■ **WORK TO DO**
In the records below, output the lines exactly as they appear, from the line containing "This screenshot has width=1106, height=850." through the end of the records. Omit the pictures from your answer.

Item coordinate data
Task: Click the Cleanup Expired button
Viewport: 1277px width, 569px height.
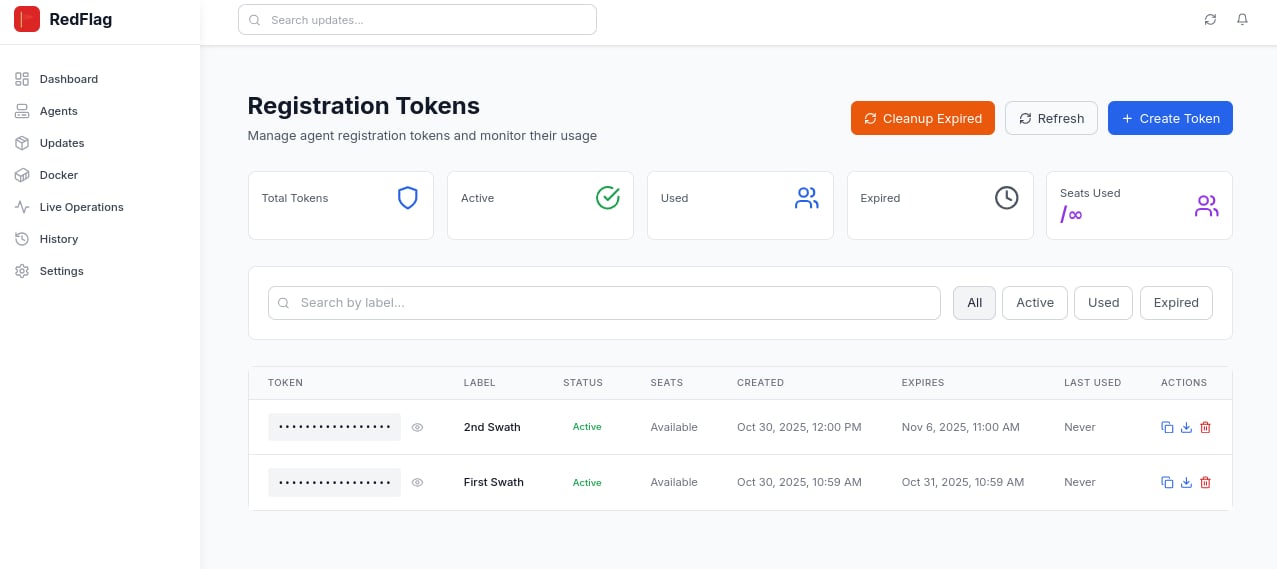Action: tap(922, 118)
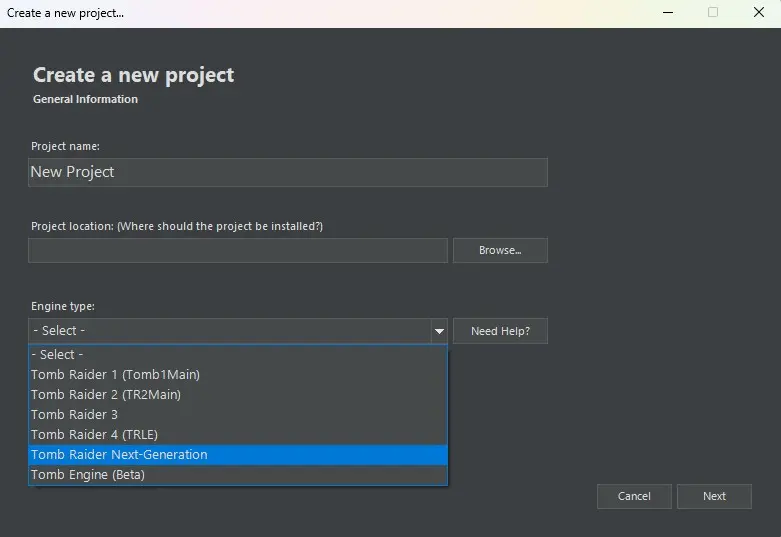The width and height of the screenshot is (781, 537).
Task: Click the Project name text field
Action: coord(287,172)
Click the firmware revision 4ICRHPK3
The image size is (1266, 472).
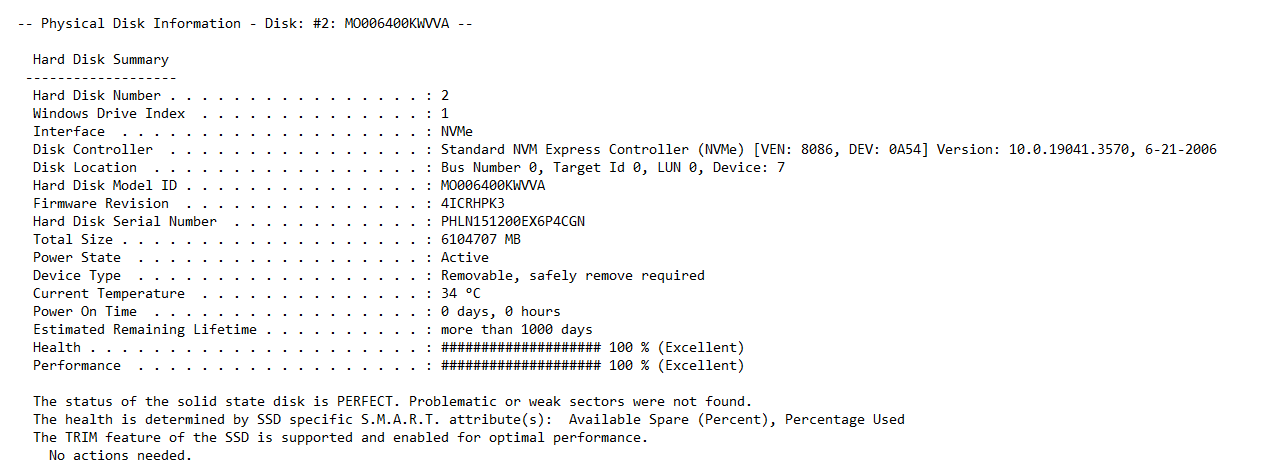pos(473,203)
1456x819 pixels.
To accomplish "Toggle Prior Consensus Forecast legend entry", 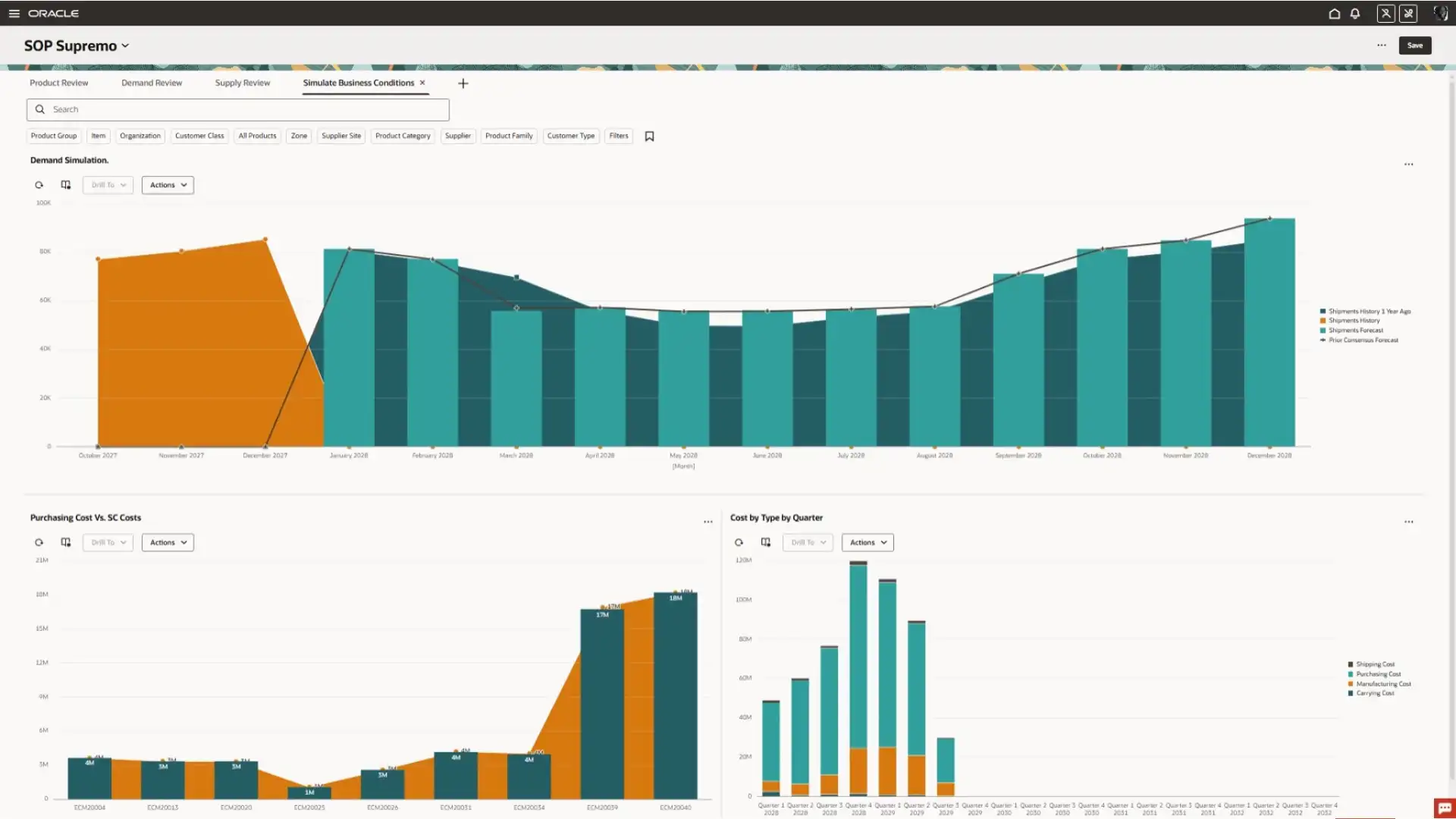I will click(1363, 340).
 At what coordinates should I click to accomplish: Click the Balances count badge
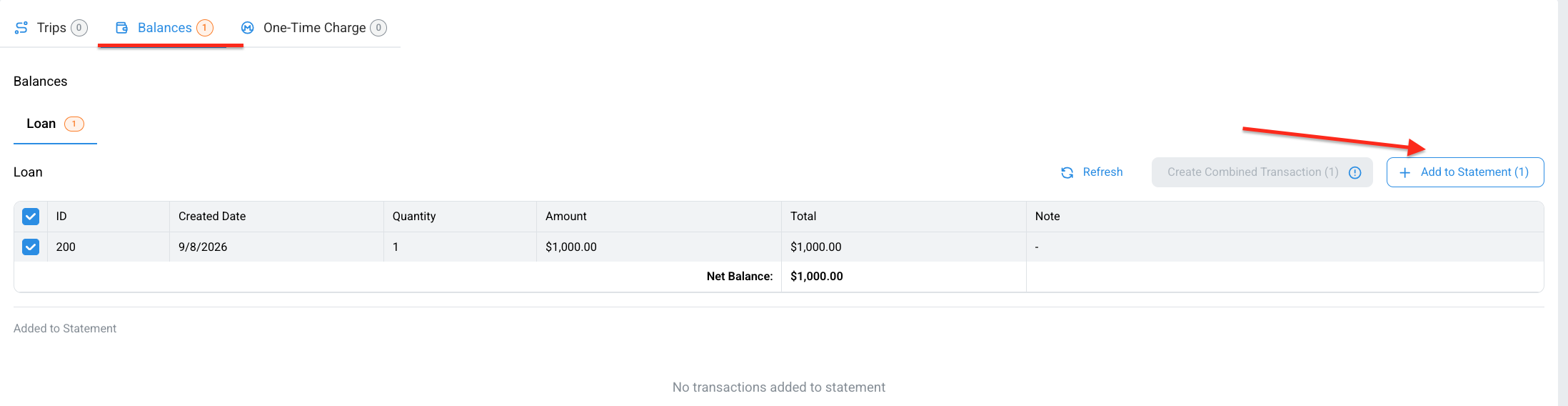click(x=205, y=27)
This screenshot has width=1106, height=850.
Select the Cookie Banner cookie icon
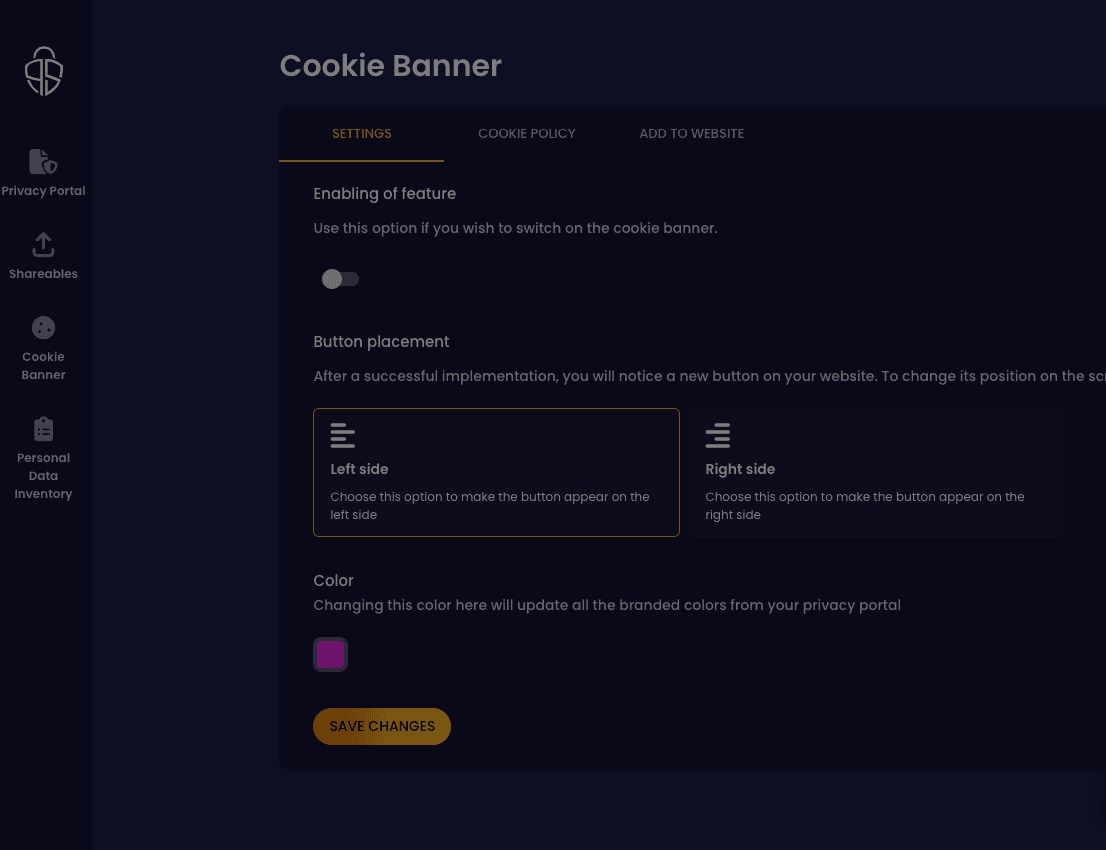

■ **THE RESPONSE**
This screenshot has width=1106, height=850.
Select the Cookie Banner cookie icon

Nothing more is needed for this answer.